Buku-buku di Tanah Air, menurut sumber dari Ikatan Penerbit Indonesia (IKAPI), Buku fiksi dan buku anak-anak menjadi andalan. Namun buku-buku non fiksi, termasuk buku-buku akademik mulai digarap secara serius. Hal ini menunjukkan rasa optimisme yang besar mengenai perkembangan kemajuan perbukuan di Tanah Air.

Sayangnya sampai saat ini, kita masih menyisakan personalan buta aksara, terutama pada usia produktif, usia 15-59 tahun yang jumlahnya masih  2.06 pesen dari total penduduk atau 3.4 juta orang. Masih menjadi tantangan nasional untuk menghapus sepenuhnya angka buta aksara. Meskipun banyak kalangan menilai kemajuan yang dicapai selama ini dalam mengurangi angka buta aksara di Indonesia terbilang sukses besar, dibandingkan negara-negara berkembang lain.

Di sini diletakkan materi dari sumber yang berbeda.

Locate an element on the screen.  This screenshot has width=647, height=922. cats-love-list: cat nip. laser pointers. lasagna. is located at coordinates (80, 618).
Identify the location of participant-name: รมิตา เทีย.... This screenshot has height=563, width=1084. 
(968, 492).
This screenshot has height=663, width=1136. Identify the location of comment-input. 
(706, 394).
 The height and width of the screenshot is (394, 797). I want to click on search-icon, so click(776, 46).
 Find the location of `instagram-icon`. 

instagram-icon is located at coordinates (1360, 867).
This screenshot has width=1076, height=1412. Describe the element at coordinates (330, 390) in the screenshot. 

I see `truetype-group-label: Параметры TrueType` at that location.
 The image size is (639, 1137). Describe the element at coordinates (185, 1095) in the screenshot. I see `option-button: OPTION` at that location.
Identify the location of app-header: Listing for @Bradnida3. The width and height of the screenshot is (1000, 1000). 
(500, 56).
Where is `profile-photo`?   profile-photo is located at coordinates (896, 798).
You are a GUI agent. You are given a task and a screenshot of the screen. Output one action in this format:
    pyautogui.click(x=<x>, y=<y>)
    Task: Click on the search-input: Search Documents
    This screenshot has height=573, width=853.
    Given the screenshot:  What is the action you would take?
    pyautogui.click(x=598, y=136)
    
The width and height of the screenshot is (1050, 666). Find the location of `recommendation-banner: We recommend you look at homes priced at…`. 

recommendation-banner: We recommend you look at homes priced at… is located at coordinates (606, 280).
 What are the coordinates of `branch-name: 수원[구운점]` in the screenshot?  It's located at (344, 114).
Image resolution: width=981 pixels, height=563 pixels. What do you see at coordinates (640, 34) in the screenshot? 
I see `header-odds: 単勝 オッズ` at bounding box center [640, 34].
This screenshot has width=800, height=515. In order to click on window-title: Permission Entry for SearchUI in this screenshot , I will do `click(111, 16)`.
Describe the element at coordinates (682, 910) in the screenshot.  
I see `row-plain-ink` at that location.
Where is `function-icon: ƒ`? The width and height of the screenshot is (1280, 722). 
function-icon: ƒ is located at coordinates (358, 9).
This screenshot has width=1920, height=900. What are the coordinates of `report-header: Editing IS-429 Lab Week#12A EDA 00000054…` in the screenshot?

 Membaca merupakan investasi untuk masa depan kemajuan bangsa. Perlu ditanamkan sejak dini. Beruntung pada Indonesia International Book Fair (IIBF) tahun 2019, yang diselenggarakan tanggal 4 sd 8 September 2019 di JCC Jakarta, banyak anak-anak TK dari berbagai sekolah Taman Kanak-kanak di Jabodetabek dan anak-anak SD ‘dikerahkan’ untuk melihat pemeran buku, dan diperkenalkan kepada aneka koleksi buku-buku. Satu program edukasi sejak dini yang dapat menumbuhkan minat anak untuk membaca buku. Perkenalan dunia baca memang perlu dilakukan sejak dini, sebagai investasi, karena dengan membaca bisa melihat dunia dan mencerdaskan, meskipun banyak penganti alternatif dari buku, namun peran buku dalam upaya mencerdaskan bangsa masih sangat besar, dan akan tetap besar, meskipun kemajuan dunia digital yang menawarkan media alternatif yang lebih praktis dan instant. Buku akan tetap ada, karena nilai seni, kenyamanan dan keindahannya yang tidak bisa sepenuhnya digantikan melalui buku digital, seperti e_book sekalipun.

Melihat kenyataan Indonesia masih tertinggal dalam literasi baca tulis (laporan dari beberapa badan internasional), menunjukkan negara kita termasuk masyarakat dengan minat membaca yang rendah, maka saatnya pemerintah menggalakkan dan mendorong program kebiasaan membaca sejak dini, sebagai bagian dari pengembangan karakter,  menjadi manusia suka membaca, sebagai jalan menuju karakter pembelajaran seumur hidup. Membaca bukan hanya membaca social media yang bersifat instant, namun membaca secara utuh, melalui buku atau e_book, silahkan. Sekali lagi membaca merupakan investasi masa depan.